The Cover Art looks quite similar to something that's come off Dawn of War 2, but yeah - this does look interesting. Never been a fan of the Dark Angels myself, but I'll give it a look into.


----------



## TheReverend (Dec 2, 2007)

man, it does sound interesting but it's an audio drama so I'm pretty dissapointed that I won't be getting any of _this_ action...


----------



## spanner94ezekiel (Jan 6, 2011)

Interesting, seeing as it looks like Cypher in the background with his dual pistols...


----------



## Doelago (Nov 29, 2009)

Someone said audio drama...? 

*FUUUUUUCK YES!!!* 

Cant damn wait. Need more audios... Need more... God damn it, BL should shovel out more audio dramas, or failing that, make an unabridged version of every book. Or at least of every HH book.


----------



## Khorne's Fist (Jul 18, 2008)

spanner94ezekiel said:


> Interesting, seeing as it looks like Cypher in the background with his dual pistols...


First thing I saw as well. A hooded dark angel dual wielding a bolt pistol and plasma pistol? Very interesting indeed. This might be one of the few audio dramas I shell out for.


----------



## Vaz (Mar 19, 2008)

Doelago said:


> Someone said audio drama...?
> 
> *FUUUUUUCK YES!!!*
> 
> Cant damn wait. Need more audios... Need more... God damn it, BL should shovel out more audio dramas, or failing that, make an unabridged version of every book. Or at least of every HH book.


I didn't understand that until I read with that sarcasm.

I'm not 3 years old, christ.

At least provide text with the audio book for those who enjoy reading. Was disappointed with Aenarion that I didn't get a minibook with it.


----------



## Doelago (Nov 29, 2009)

Vaz said:


> I didn't understand that until I read with that sarcasm.


You dont like audios, simple as that, while I prefer the audio versions over the paper versions. 

Yes, I know, I like riding my bike and listening at the same time. Helps me concentrate.


----------



## Pyroriffic (Feb 28, 2010)

Vaz said:


> I didn't understand that until I read with that sarcasm.
> 
> I'm not 3 years old, christ.
> 
> At least provide text with the audio book for those who enjoy reading. Was disappointed with Aenarion that I didn't get a minibook with it.


There's a text-version of _Aenarion_ in the _Age of Legend_ anthology.


----------



## bobss (May 18, 2008)

Looks okay.


----------



## Vaz (Mar 19, 2008)

Pyroriffic said:


> There's a text-version of _Aenarion_ in the _Age of Legend_ anthology.
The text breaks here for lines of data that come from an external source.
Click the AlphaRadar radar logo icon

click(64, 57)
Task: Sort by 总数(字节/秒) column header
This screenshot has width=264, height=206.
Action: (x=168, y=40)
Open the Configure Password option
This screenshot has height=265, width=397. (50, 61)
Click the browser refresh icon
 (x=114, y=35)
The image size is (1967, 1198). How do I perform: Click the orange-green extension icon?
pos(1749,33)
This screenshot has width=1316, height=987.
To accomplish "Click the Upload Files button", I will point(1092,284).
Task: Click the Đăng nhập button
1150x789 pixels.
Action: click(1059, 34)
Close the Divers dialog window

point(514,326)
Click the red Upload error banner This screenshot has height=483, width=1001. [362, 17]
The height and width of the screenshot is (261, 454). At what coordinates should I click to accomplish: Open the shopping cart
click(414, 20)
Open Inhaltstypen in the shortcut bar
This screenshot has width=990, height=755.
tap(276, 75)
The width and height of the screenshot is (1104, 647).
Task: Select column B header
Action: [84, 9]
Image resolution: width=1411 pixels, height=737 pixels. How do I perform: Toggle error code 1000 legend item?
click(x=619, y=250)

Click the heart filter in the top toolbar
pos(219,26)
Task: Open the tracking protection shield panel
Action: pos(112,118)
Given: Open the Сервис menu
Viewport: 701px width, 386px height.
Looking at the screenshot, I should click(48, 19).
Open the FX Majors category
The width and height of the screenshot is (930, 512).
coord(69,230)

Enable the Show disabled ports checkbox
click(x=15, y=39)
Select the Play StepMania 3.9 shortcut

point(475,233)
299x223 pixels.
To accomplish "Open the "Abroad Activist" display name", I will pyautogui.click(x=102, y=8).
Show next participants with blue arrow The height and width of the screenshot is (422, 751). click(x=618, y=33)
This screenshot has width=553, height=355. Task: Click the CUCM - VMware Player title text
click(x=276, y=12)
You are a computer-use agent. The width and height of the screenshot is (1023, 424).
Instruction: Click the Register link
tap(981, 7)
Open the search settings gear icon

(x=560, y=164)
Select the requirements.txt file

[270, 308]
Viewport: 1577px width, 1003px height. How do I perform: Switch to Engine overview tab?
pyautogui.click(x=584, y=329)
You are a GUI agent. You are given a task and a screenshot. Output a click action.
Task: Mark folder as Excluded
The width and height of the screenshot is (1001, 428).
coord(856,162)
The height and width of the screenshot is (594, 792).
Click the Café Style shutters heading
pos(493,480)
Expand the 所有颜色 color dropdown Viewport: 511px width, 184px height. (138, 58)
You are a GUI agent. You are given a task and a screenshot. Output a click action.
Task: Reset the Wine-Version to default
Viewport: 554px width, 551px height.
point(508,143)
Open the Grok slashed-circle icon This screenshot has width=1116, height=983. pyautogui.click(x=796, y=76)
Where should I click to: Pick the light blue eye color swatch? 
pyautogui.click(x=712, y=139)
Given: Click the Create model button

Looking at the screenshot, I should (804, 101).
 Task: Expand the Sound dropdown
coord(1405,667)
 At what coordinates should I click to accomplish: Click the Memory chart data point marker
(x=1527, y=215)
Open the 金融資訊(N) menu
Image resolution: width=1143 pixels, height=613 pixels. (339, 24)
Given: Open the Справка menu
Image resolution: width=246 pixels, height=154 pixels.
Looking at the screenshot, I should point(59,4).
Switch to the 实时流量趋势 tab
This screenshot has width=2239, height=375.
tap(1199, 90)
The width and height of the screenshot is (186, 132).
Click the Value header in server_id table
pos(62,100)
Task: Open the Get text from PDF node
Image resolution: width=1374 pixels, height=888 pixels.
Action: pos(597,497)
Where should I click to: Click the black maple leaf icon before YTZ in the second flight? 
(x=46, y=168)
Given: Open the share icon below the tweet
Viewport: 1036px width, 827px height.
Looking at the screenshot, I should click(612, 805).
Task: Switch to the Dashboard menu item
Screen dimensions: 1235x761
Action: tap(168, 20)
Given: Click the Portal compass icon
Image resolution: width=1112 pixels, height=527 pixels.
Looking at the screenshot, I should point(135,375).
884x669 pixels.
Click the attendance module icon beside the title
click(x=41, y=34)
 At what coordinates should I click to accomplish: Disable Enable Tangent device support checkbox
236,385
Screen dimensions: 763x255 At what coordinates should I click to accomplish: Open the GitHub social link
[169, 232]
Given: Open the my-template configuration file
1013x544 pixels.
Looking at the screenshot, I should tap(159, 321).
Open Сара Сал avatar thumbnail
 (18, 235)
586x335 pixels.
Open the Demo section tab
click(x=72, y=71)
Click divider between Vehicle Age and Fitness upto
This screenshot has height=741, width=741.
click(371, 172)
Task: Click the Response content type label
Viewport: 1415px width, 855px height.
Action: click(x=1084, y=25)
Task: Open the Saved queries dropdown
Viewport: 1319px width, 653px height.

Doesn't really improve that I spent a tenner on a "book" I can't even read. They should come as standard with the audiobooks.


----------



## Doelago (Nov 29, 2009)

Vaz said:


> Doesn't really improve that I spent a tenner on a "book" I can't even read. They should come as standard with the audiobooks.


They are called "audio dramas" for a reason yo.


----------